*INPUT ROWS*
◇ ◇ ◇

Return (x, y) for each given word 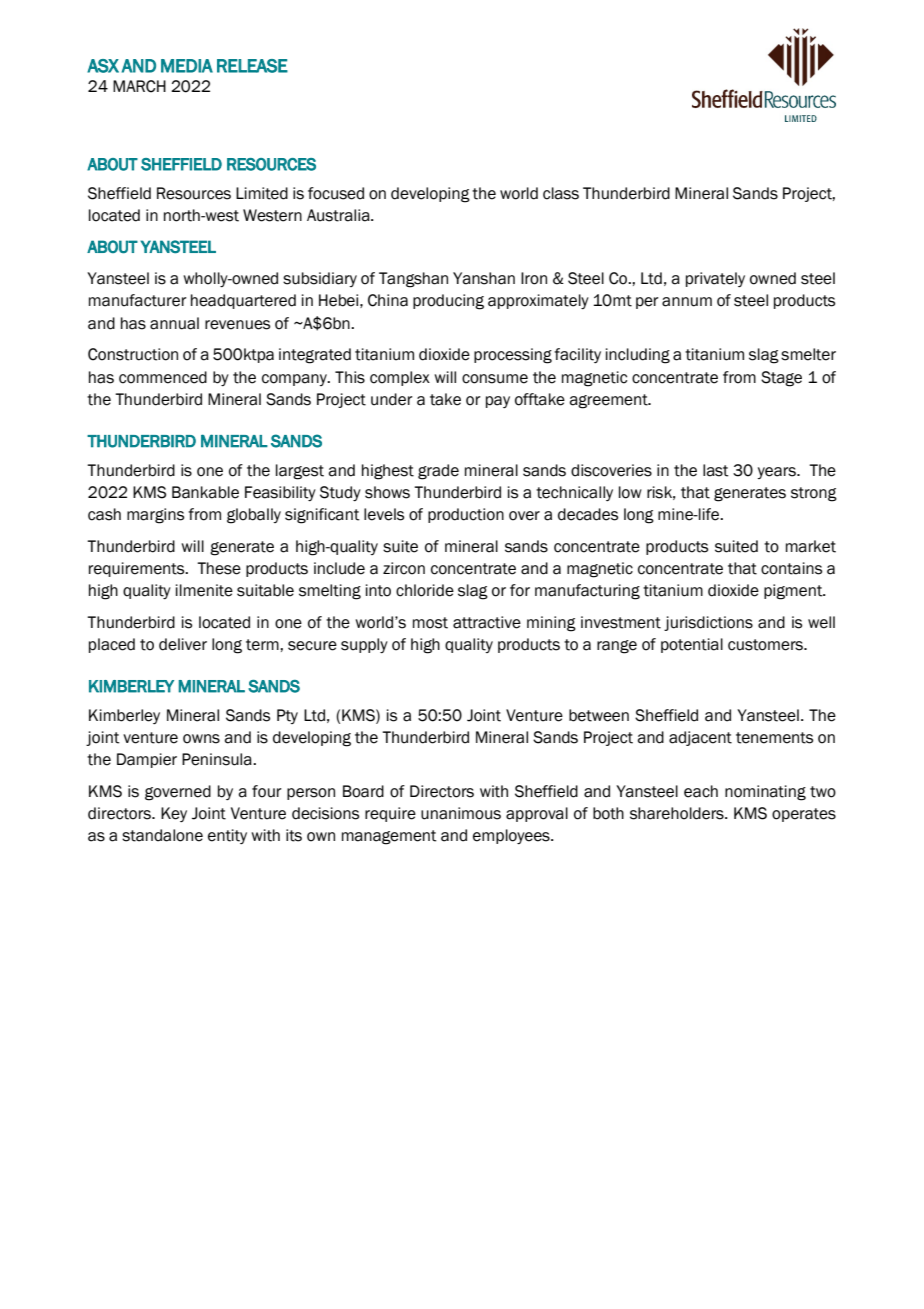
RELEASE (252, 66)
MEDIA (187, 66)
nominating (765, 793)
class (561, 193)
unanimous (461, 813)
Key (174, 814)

◇ ◇ ◇

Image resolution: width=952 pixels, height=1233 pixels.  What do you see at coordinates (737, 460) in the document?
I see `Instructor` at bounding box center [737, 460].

◇ ◇ ◇

*OBJECTIVE*
Copy out every line of the data above that contains the word "Image". Case counts.

*SOLUTION FOR THIS PROBLEM*
Image resolution: width=952 pixels, height=1233 pixels.  What do you see at coordinates (737, 460) in the document?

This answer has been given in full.